Petrus Tritonius [Treybenreif, Peter] est un compositeur et humaniste autrichien. Après ses études à l'université de Vienne, il latinisa son patronyme suivant la coutume des étudiants de l'époque. A l'université d'Ingolstadt, il étudia sous la direction de l'humaniste Conradus Celtis. C'est sur son conseil que Tritonius composa ses odes horatiennes à 4 voix en style note contre note et observant strictement la métrique antique. A la fin de ses études, Tritonius s'installa dans le Tyrol comme professeur de Latin et probablement aussi de musique à l'école de la cathédrale de Brixen (aujourd'hui Bressanone) De retour à Vienne, il enseigna la musique dans le nouveau Collège de Poètes et de Mathématiciens fondé par Celtis à Université de Vienne.
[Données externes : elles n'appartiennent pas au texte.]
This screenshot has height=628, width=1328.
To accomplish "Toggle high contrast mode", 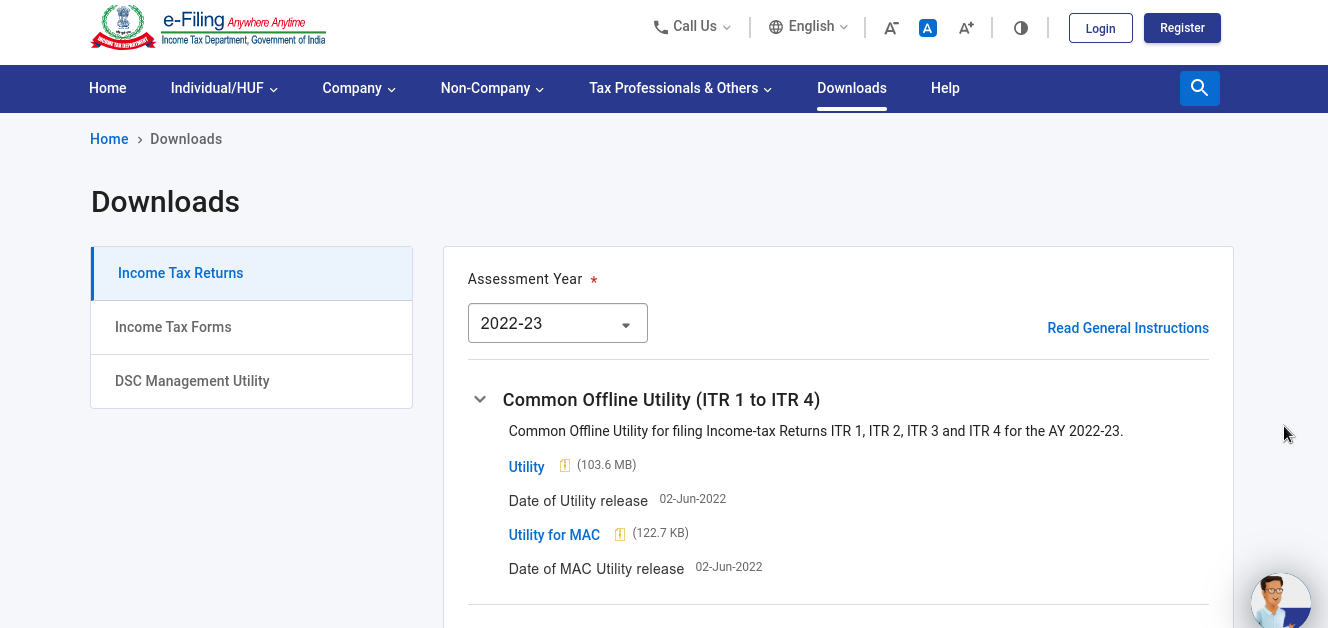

A la mort de Celtis en 1508, Tritonius retourna à Bozen (Bolssano) où il dirigea jusqu'en 1512 la Lateinschule. En 1513 il était à Hall (Solbad Hall, Austriche) et aux environs de 1521, à Schwaz am Inn. Les odes Horatiennes furent publiées en 1507 à Augsburg dans Melopoiae qui contenait 19 odes du poète Horace. Dans ces odes, probablement influencés par la Grammatica brevis de Franciscus Niger (Venice, 1480), Tritonius utilise les brevis et semibrevis pour correspondre aux longues et aux brèves des mètres poétiques. Le succès des odes de Tritonius est attesté par les nombreuses rééditions mais aussi par le grand nombre de mises en oeuvre calquées sur leur modèle émanant d'autres compositeurs germaniques tout au long du 16e siècle. Des parallèles stylistiques peuvent être trouvés jusque dans les chorals luthériens ainsi que dans les vers mesurés des compositeurs français du 16e siècle.